I’ll close with three contemporary fantasies: I am a big fan of Juliet McKenna’s Green Man series, so I am delighted that Dan Mackmain is back for a new adventure on October 6th (Wizard’s Tower Press). This time, Dan travels to the hollow hills of Wales to investigate talk of fairies; expect another deftly woven tale rooted in rural mythology and folklore.
Cadwell Turnbull’s No Gods, No Monsters gets a UK release on October 18th from Titan Books. A young black man is shot by the police; but the footage shows they shot a wolf. In the wake of the shooting, some legends wish to step out of the shadows; others are willing to kill to keep their secrets; and older, stranger powers have their own agenda. Conspiracies and culture change collide in this very queer, very thoughtful urban fantasy.

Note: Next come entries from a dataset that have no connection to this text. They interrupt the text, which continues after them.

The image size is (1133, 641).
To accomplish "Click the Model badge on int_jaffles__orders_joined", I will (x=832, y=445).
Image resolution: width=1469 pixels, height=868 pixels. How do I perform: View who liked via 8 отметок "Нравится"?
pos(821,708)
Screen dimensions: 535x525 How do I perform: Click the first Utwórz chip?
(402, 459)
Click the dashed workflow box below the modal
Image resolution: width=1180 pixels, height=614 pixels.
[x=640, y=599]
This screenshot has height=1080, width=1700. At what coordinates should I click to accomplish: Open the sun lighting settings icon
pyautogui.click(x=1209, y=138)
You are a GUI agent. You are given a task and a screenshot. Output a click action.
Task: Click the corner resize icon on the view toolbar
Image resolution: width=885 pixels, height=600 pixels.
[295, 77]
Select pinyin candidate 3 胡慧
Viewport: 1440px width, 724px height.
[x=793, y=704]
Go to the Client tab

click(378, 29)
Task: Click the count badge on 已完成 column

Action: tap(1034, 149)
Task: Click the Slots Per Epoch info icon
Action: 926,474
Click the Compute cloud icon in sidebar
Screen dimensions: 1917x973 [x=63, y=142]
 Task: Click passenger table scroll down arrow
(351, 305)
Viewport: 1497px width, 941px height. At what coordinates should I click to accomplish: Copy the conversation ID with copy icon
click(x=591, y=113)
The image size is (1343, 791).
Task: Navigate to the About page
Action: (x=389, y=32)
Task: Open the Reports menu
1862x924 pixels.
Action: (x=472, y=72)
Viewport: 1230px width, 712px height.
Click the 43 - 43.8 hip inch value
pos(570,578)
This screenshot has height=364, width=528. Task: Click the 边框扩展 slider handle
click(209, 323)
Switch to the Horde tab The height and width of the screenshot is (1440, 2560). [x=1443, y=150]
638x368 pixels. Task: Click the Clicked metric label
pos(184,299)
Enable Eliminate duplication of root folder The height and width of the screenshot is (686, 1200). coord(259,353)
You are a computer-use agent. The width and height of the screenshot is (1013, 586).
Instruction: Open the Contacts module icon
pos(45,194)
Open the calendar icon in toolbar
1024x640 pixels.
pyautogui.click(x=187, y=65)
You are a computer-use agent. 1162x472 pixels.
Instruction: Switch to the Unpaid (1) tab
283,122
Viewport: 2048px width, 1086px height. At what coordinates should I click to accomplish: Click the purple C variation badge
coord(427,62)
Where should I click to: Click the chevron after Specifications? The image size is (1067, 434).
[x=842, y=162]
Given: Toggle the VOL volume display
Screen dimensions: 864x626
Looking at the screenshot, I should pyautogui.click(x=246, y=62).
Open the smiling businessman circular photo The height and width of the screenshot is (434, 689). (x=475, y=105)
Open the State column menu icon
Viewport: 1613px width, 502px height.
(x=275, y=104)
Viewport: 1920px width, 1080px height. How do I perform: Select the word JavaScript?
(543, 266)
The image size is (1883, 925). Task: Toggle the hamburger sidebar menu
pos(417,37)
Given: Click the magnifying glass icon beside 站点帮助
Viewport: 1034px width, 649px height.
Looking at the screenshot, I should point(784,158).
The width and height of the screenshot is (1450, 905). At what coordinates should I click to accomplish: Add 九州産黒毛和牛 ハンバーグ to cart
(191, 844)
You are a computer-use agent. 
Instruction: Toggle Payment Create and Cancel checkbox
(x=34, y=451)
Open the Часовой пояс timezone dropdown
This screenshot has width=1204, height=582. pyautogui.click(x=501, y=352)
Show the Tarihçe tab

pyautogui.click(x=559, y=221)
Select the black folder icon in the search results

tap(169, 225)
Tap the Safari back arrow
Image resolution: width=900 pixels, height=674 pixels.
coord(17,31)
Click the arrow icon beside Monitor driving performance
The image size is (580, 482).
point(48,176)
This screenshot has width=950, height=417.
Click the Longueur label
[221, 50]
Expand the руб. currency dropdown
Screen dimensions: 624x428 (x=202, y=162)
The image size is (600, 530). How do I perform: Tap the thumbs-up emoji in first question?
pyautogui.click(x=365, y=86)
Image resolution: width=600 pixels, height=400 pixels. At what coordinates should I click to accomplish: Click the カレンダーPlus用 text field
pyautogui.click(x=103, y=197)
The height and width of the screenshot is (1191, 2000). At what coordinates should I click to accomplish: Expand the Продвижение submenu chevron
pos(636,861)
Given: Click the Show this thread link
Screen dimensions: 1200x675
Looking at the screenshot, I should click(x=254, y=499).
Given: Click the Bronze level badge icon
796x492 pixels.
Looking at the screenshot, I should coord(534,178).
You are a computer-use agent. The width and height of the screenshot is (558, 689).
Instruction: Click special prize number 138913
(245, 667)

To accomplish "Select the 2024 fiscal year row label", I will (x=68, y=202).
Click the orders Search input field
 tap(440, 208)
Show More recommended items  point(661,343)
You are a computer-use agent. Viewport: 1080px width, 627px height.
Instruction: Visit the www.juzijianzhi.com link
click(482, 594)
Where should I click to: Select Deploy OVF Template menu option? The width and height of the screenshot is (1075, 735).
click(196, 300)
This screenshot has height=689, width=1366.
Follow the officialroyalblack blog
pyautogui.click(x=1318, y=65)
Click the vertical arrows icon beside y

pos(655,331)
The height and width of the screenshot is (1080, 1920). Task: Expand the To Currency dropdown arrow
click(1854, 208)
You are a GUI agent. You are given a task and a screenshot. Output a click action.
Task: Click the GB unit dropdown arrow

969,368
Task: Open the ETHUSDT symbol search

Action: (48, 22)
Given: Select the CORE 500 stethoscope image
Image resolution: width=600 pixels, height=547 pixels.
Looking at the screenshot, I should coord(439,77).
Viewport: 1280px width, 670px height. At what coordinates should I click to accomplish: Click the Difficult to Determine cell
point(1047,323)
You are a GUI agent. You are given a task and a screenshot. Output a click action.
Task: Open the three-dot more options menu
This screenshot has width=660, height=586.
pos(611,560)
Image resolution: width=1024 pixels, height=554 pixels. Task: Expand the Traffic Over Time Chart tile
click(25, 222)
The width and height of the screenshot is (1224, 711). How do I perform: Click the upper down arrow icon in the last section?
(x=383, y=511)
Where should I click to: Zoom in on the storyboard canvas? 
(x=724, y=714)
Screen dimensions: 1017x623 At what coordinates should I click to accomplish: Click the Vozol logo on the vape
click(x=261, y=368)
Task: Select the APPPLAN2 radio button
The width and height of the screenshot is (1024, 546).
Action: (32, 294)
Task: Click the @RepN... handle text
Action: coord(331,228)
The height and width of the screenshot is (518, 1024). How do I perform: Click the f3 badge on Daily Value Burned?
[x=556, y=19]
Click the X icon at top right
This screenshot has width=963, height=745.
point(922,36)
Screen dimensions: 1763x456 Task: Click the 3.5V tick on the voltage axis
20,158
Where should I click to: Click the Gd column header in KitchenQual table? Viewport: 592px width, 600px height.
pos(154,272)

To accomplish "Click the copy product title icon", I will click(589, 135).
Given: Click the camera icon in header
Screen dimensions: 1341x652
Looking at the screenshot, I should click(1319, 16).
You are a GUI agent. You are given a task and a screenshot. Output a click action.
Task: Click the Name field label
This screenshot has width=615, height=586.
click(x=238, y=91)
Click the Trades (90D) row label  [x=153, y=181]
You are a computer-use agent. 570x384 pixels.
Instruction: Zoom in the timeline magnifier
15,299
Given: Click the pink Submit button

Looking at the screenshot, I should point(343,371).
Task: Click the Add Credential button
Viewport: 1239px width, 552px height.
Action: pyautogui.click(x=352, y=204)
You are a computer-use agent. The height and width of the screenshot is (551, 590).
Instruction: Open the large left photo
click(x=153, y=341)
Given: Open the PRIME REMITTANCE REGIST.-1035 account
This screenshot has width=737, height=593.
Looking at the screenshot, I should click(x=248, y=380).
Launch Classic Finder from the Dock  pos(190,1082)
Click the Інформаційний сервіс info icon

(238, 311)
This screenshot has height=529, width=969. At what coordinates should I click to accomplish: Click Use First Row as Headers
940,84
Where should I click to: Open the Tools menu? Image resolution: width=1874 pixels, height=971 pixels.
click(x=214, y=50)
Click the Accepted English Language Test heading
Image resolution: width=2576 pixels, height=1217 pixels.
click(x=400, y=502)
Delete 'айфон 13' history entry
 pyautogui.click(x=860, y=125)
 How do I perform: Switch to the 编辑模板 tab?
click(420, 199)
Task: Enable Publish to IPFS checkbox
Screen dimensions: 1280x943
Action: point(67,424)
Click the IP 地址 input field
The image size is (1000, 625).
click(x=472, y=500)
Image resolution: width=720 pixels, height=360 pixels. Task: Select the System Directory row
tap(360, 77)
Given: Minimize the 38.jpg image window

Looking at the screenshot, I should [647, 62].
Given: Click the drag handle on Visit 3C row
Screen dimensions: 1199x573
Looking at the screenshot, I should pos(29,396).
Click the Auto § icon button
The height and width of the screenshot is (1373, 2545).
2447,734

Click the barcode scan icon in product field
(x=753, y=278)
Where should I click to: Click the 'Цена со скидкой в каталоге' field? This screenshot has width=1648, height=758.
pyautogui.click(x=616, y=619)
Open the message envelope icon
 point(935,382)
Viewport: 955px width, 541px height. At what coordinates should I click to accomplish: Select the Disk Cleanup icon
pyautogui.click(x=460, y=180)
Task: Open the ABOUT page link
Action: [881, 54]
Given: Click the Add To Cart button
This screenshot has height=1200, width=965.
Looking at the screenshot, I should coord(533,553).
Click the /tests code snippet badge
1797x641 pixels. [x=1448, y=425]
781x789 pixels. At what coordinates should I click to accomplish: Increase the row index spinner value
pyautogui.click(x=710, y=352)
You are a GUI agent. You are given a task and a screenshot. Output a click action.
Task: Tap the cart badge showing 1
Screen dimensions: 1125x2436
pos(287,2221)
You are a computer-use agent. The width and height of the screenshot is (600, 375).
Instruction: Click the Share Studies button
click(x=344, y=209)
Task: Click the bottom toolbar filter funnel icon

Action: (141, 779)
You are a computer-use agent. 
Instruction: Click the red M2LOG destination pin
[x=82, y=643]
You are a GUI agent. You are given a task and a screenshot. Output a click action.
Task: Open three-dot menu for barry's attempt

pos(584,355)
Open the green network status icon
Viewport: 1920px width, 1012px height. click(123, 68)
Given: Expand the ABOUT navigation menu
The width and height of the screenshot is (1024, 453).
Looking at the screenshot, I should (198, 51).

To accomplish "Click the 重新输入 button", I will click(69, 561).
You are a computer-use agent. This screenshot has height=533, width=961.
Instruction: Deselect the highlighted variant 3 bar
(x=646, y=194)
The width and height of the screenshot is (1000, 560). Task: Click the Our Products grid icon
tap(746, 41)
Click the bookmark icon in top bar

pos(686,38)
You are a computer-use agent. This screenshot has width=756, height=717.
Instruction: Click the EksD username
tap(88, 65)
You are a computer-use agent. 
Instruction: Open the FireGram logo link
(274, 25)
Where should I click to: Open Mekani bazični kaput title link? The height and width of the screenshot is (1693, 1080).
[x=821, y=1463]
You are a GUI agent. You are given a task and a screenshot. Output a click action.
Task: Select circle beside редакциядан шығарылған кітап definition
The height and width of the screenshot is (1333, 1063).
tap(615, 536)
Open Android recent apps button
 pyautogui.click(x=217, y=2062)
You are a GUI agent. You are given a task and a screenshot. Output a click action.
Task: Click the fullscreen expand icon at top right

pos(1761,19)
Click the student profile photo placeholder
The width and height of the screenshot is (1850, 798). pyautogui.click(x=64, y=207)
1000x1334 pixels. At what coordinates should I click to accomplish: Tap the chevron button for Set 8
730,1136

I’ll close with The Strange Brew by M N Cox, which has caught my eye largely for being set in a small Australian town. Dora Hermansen is recovering from PTSD, but has successfully rebuilt her life in rural Queensland. Happily married and running the local cafe, she can almost move on from her traumatic past and the fact that she sees dead people – until someone is killed, upsetting Deepwell’s peace. Sometimes, you can’t ignore the dead… Out on October 24th from The Long Hot Spell.
What books coming out this month are you excited for?
All release dates and publishers are for the UK unless otherwise mentioned.